Élevage 3.0

Invitée à s’exprimer dans les colonnes de Breeding News, excellent mensuel édité en anglais, Bérengère Lacroix livre une réflexion personnelle quant à l’avenir de l’élevage, au regard de récentes évolutions. La directrice du Stud-book Selle Français évoque la dématérialisation et la virtualité, notions qui finissent par gagner un univers qu’on imaginait pourtant indécrottable et indissociable de la notion de terroir. N’y a-t-il qu’un pas du rêve à réalité? Voici la version française de son point de vue.



En ce printemps 2021, nous nous retrouvons face à de nouvelles interrogations vis-à-vis de la saison d’élevage qui débute: choix du stud-book pour l’inscription des poulains, choix des futurs reproducteurs, choix du mode de reproduction, choix stratégiques et commerciaux, etc. Nous voilà plongés au cœur d’un monde virtuel pour mener nos réflexions et affiner nos choix, privés de rassemblements d’élevage, lieux d’échanges et de discussions avec les étalonniers, les éleveurs et les stud-books.

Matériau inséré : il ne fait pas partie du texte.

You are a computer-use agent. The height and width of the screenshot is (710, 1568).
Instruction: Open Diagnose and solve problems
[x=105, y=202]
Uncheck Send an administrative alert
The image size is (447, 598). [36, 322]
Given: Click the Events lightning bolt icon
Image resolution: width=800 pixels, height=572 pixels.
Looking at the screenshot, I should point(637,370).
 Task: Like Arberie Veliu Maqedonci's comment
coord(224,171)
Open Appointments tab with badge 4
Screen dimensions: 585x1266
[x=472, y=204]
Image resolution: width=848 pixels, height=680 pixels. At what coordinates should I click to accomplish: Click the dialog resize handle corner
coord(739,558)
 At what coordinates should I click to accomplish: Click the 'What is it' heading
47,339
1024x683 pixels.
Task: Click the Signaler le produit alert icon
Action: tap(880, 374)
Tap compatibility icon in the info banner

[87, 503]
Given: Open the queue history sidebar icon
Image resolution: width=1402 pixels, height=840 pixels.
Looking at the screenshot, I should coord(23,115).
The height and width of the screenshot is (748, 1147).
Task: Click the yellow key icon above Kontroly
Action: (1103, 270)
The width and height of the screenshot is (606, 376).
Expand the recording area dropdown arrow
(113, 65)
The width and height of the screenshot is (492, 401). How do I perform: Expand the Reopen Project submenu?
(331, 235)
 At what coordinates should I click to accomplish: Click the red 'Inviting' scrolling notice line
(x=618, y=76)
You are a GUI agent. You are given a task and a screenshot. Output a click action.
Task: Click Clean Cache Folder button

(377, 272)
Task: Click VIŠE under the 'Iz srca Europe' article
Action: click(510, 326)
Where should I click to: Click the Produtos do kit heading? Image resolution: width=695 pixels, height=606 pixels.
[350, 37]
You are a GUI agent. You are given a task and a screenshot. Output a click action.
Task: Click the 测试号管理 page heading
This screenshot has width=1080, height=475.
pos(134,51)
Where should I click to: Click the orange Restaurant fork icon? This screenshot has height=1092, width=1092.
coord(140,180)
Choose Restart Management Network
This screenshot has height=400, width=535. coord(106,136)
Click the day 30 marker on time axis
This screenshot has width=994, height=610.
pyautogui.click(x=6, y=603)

Les conseils seront-ils glanés sur les réseaux sociaux? Les décisions se prendront-elles à distance? Peut-être. La promotion s’exprimant désormais sur nos écrans, les acteurs du monde de l’élevage se réinventent et redoublent d’ingéniosité pour valoriser la génétique. Cela simplifie-t-il ou complexifie-t-il les choix?

Dans ce monde évoluant à toute vitesse, ne nous laissons pas emporter par la facilité du choix guidé par les seuls sentiments, au détriment de l’expertise et des outils affinés depuis des décennies, fruits du travail individuel et collectif des éleveurs du monde réel. La sélection, telle qu’elle est conduite par les stud-books, mène au succès des chevaux sur les terrains de compétition parce qu’elle passe par la caractérisation, les outils d’aide à la décision, l’indexation, l’investissement dans la jeune génétique, la détection précoce d’un potentiel, le soutien au développement de la recherche, la participation aux évolutions des techniques de reproduction, ainsi que la promotion et la valorisation de ces savoir-faire. Libre à chacun de s’y associer et d’en bénéficier pour conforter ses choix.



Chaque semaine, les résultats des ventes aux enchères de paillettes, saillies et embryons nous montrent qu’on investit toujours plus d’argent dans la génétique haut de gamme. Des paillettes vendues à plus de 40.000 euros, des embryons dont le prix dépasse parfois 60.000 euro… Est-ce la confirmation que ce qui est rare est cher ou bien l’expression d’une frénésie du monde virtuel? Il y a quelques jours en France a eu lieu la première vente aux enchères de bitcoins, cette monnaie virtuelle dont on nous rebat les oreilles matin, midi et soir. Vingt bitcoins y ont été vendus pour plus de 800.000 euros de chiffre d’affaires! D’un point de vue matériel, les acheteurs ont investi dans… rien! Peut-on établir un parallèle avec l’élevage? Devient-il virtuel à son tour? Est-ce un bon placement? Il convient sûrement de dire que la valeur de la génétique vendue ne semble pas se déprécier tant qu’elle reste à l’état de fantasme et qu’elle ne se concrétise pas par une naissance.

Le développement de techniques de reproduction extrêmement précises encourage aussi ce marché à haute valeur ajoutée. Tout cela pourrait susciter des questions quant à l’éthique et au bien-être de ces juments aux caractéristiques très recherchées, mais dans un monde virtuel, elles ne se posent pas. En attendant, on vend du rêve, parce que rêver est rassurant, motivant et nourrit les espoirs d’un avenir toujours meilleur. Pour transformer le rêve en réalité, ou réussir le passage du virtuel au réel, encore faut-il toutefois opérer les bons choix.